This assignment is worth 25 points and has two parts.

Implement either

the minimax algorithm (including alpha-beta pruning)

or Monte Carlo tree search (MCTS).

First
clone (or update your existing copy of) the ai_1
repository. Look in the `src/`

`minimax`

subdirectory, which has source files for the classes described in
this section.

Write a general-purpose implementation that can search any game that implements the following interface:

// S = state type, A = action type public interface AbstractGame<S, A> { S initialState(int seed); S clone(S state); int player(S state); // which player moves next: 1 (maximizing) or 2 (minimizing) List<A> actions(S state); // available moves in this state void apply(S state, A action); // apply action to state boolean isDone(S state); // true if game has finished double outcome(S state); // 1000.0 = player 1 wins, 0.0 = draw, -1000.0 = player 2 wins double PLAYER_1_WIN = 1000.0, PLAYER_2_WIN = -1000.0, DRAW = 0.0; }

Your minimax or MCTS class will implement this interface:

interface Strategy<S, A> { A action(S state); }

A Strategy represents a strategy for playing a game. It is essentially a function which, given a state, decides what action the current player should take.

You must
implement your algorithm so that it will work even if **moves do not
strictly alternate**. For example, in some games player 1 might
move twice, then player 2 might move twice, and so on. (Warlight is
like this, since on each player's turn they have two moves: one to
place armies and one to attack/transfer.)

For minimax, you will need this additional interface:

public interface HeuristicGame<S, A> extends AbstractGame<S, A> { double evaluate(S state); }

`evaluate`

is a
heuristic evaluation function
that can estimate the expected outcome of the game at any state.
You will need to use
this evaluation function when you cut off the search because it has
reached its maximum depth.

You should implement the following class in
`M`

`inimax.java`

:

class Minimax<S, A> implements Strategy<S, A> { public Minimax(HeuristicGame<S, A> game, int limit) { … } }

In the constructor, `limit`

represents a search depth.
For example, if `limit`

is
2, your `action`

method
should consider all possible sequences of 2 actions from the given
state. If `limit`

is 0, there is no depth
limit and you should search the entire game tree.

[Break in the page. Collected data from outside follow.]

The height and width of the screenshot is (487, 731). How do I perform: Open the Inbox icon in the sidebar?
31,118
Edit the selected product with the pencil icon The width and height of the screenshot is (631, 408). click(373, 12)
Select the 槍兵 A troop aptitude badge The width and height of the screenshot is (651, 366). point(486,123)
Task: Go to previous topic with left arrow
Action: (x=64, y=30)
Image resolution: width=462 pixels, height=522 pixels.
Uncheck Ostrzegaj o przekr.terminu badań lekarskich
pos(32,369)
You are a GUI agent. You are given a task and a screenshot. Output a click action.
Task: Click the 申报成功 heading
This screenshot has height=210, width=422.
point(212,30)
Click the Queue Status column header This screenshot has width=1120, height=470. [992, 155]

Your implementation should include alpha-beta pruning.

Don't forget to clone the game state before applying an action as you descend the game tree recursively.

At a leaf node representing a completed game, it's best to call the outcome() method to find the node's value. (In theory evaluate() should return the same value for a completed game, but that is not guaranteed. For example, in some of the sample games in the ai_1 repository, evaluate() always returns a dummy value.)

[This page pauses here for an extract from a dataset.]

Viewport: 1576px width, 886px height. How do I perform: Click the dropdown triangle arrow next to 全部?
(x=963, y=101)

Your minimax implementation should adjust its computed minimax values so that a win in fewer moves is favored over a win that will come later. (And, equivalently, a loss that happens later is not as bad as a loss that occurs sooner.) This may significantly improve its performance against weaker players. That's because if all wins or losses are considered equal, then if minimax discovers that it is in a position in which will it will lose if the opponent plays perfectly, it will consider all moves to be equally bad, and is likely to make a foolish move that allows the opponent to win immediately. But if it favors moves that will put off the loss until later, that gives the opponent (who may not see so far ahead) an opportunity to make a move that is less than perfect, which salvages the game.

For debugging, I recommend adding a field "int debugLevel" to your Minimax class, with value 0 by default. If debugLevel > 0, you can print out all moves and their minimax values up to the search depth indicated by debugLevel. This will be useful not only for debugging your Minimax class itself, but also for seeing why your agent makes the moves it does with any given heuristic function.

For Monte Carlo tree search, if you can find the fourth edition of our textbook (Russell & Norvig), then I recommend that you follow the description of MCTS in section 5.4. (This algorithm is not discussed in the third edition.) Otherwise, you may attempt to follow this survey article:

Cameron Browne et al,
"A Survey of Monte
Carlo __T__ree
__S__earch
__M__ethods"
(2012)

The article is a bit dense, so if you have questions about it then let me know.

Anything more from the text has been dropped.